Síntomas de una crisis de inocultable perfil estructural son la anticipada bancarrota del sistema privado de previsión social, explicable en gran medida por la precarización del empleo; un sistema público de salud de calidad deplorable, coexistiendo con un sistema privado tramposo, cuyos únicos indicadores relevantes son sus escandalosas utilidades; un sistema de educación superior desfinanciado, y lo que es peor, desalineado con los requerimientos de desarrollo del país, un sistema de educación primaria y secundaria que genera un 70% de analfabetismo funcional; progresivas tasas de marginalidad social con su correlato en el aumento de los indicadores de delincuencia e inseguridad pública, y una irrefrenable tendencia a la agresión del medioambiente.
Los sectores más lúcidos de la elite nacional podrán manifestar preocupación por las insoslayables deficiencias del modelo, pero nada pueden hacer para cambiarlo, al menos no dentro de los márgenes de la actual fisonomía del sistema capitalista..
Todo lo más, sus posibilidades se reducen a mantener un debate en el nivel del discurso, como hasta ahora; intensificar el marketing político orientado a convencer a la población de que la economía chilena es una estrella admirada en el concierto mundial y que espere todavía un poco, porque el chorreo ya viene, o a ensayar algún dispositivo de concertación social, como ya está anticipando la candidata del continuismo.

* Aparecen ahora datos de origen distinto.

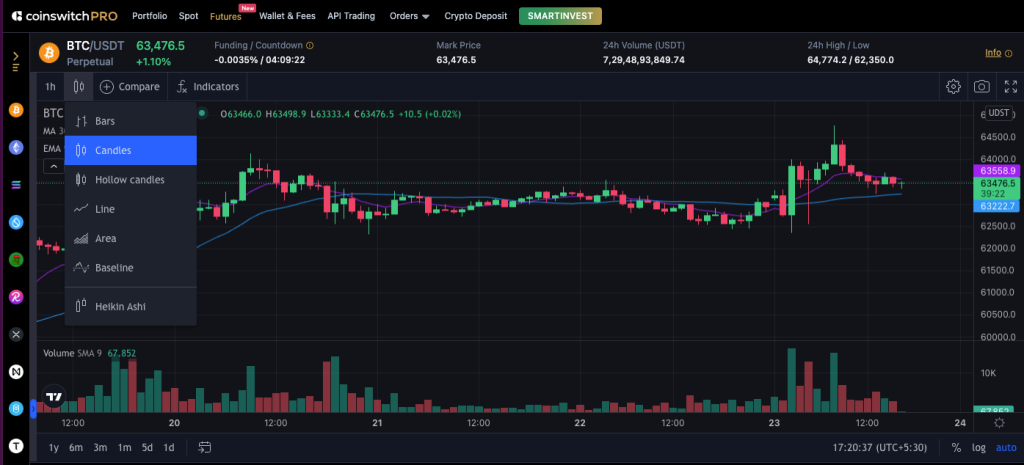Image resolution: width=1024 pixels, height=465 pixels.
Task: Set chart range to 5d
Action: 147,447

Y entretanto, enfrentar la creciente demanda social con el triple expediente de la represión, el clientelismo y la alienación de la conciencia de las personas a través de la insólita degradación de los medios de comunicación social.
Pero, así como un sector de la elite adquirió conciencia del agotamiento del modelo de desarrollo, correlativamente la dirección del movimiento popular debiera deducir de ello la necesidad de impulsar un salto cualitativo en la lucha, por medio de la tarea simultánea de conducir la movilización popular y canalizar la demanda social; ampliar todo lo posible el arco de alianza de las fuerzas antineoliberales, dinamizar la propuesta alternativa e intensificar el combate ideológico contra un rival que vacila y empieza a perder la confianza en sí mismo.
Un escenario de crisis no es necesariamente determinante, pero abre un espacio que permite disputar desde concesiones del, y regulaciones al, capital hasta un cambio de modelo de desarrollo, y aún de sistema económico y político.
En otras palabras, sólo el nivel que alcance la lucha popular determinará si el actual agotamiento del modelo, que diagnostica el malestar de las elites, es seguido de apenas una reforma del mismo, o se coloca en la orden del día retomar el rumbo histórico de ir por el cambio radical.